Fue entonces cuando César Vaccia y Horacio Rivas se acercaron para invitarlo a probarse a la "U". "Lo conocí porque yo tenía participación directa en ese evento de Adidas. Sabía que más allá de las condiciones futbolísticas, era un jugador que quebraba la media, preparado, con buena educación y con excelentes notas. No dudé en hablar con él", recuerda Rivas.
Era el sueño del pibe, un jugador de colegio tentado por uno de los grandes para soñar con el profesionalismo. Sin embargo, Seymour lo pensó antes de aceptar.

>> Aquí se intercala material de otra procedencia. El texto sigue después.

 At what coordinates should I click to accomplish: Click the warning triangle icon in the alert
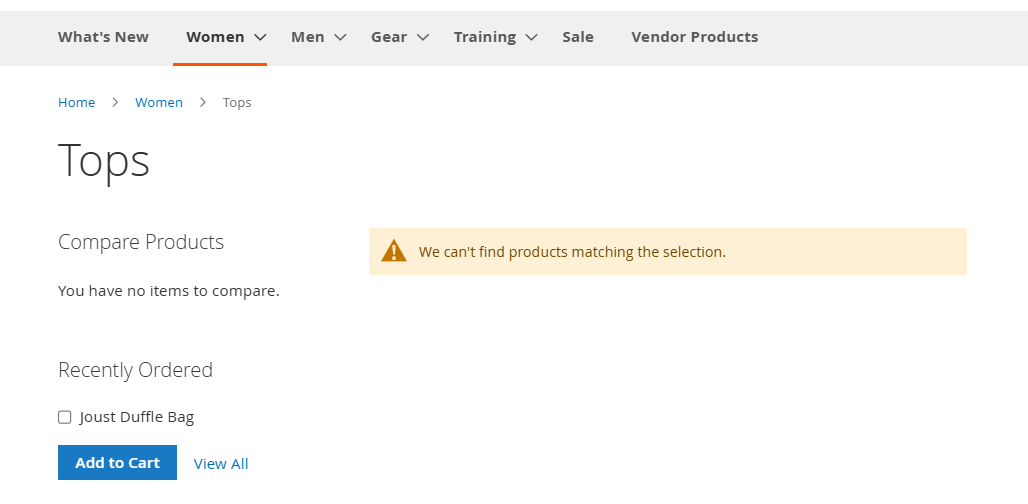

"Hubo que motivarlo para que hiciera las dos cosas, jugar y estudiar. De a poco se empezó a entusiasmar. Él era bueno por naturaleza. Su vida estaba marcada para que fuera futbolista", recuerda Rivas.

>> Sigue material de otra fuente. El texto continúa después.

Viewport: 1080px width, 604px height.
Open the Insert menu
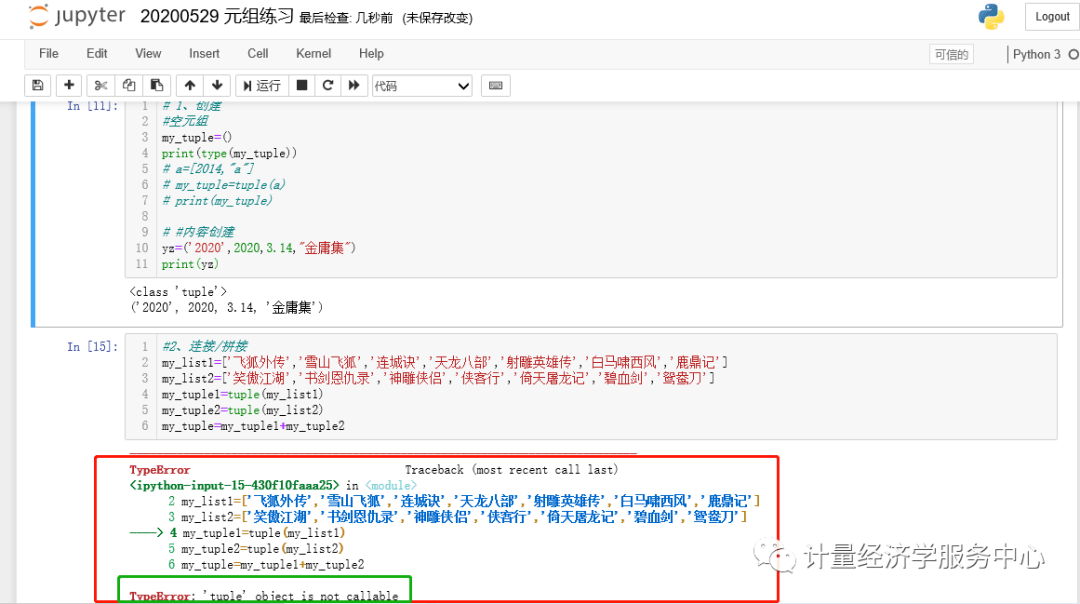click(x=204, y=53)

Su tránsito por cadetes no duró mucho. Pese a que según rememora Rivas cuando llegó a la "U" no tenía una ubicación determinada, ya que "era medio volante de salida, medio delantero, porque no tenía la formación", al año siguiente pasó al primer equipo, donde debutó el 23 de junio de 2006 ante Palestino.

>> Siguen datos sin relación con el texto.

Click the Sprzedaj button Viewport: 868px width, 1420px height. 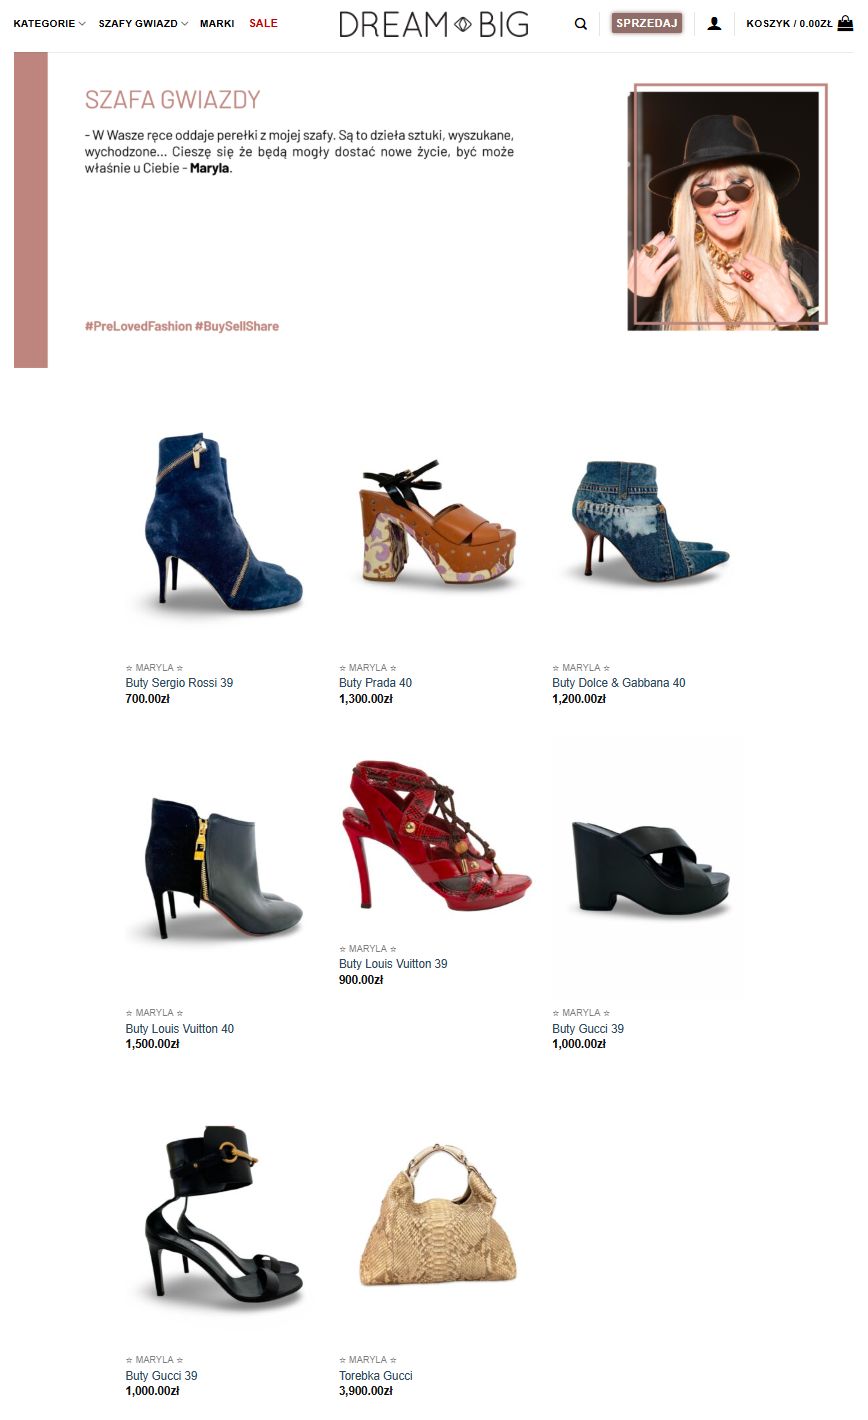[x=647, y=23]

Fue Arturo Salah quien le dio la oportunidad de jugar a nivel profesional, aunque en una posición distinta a la que usualmente tenía en el equipo del San Ignacio: volante tapón.
"A mi me extrañó que fuera volante de corte", comenta Rivas, aunque reconoce que "aparte de las condiciones futbolísticas, Felipe siempre destacó porque tenía un despliegue físico importante, marcaba diferencias gigantes y ese tipo de cosas comenzaron a marcar tendencia".
Aunque con la llegada del DT Sergio Markarián a la "U" en el Apertura pasado comenzó a coquetear con la titularidad y con José Horacio Basualdo se hizo una habitual en las formaciones, para Horacio Rivas fue Salah el gran gestor del jugador de proyección internacional que es hoy.
"No me extraña el nivel que tiene hoy. Ha progresado muchísimo, maneja otros conceptos que son producto del trabajo que ha tenido. Pero cuando llega Arturo lo toma y le da confianza. Una de las cosas importantes que le ha pasado en su carrera es haber estado con Arturo, fue muy importante para él", asegura.
Es que en sólo cuatro años como profesional este volante de 23 años ya suma pasos por la Roja (estuvo en una gira de la Sub 23 a Malasia), su nombre ya ha sonado en Italia (tiene pasaporte comunitario) y fue el héroe de la "U" antenoche al anotar el gol del triunfo ante Flamengo, tres puntos que le permiten a los azules liderar el Grupo 8 de Copa Libertadores y estar a una victoria de asegurar presencia en octavos de final.
"Los límites se los pone uno y cuando el futbolista es ambicioso no visualiza limites, tiene que aspirar a seguir demostrando y con la mismas ganas y profesionalismo", puntualiza Rivas.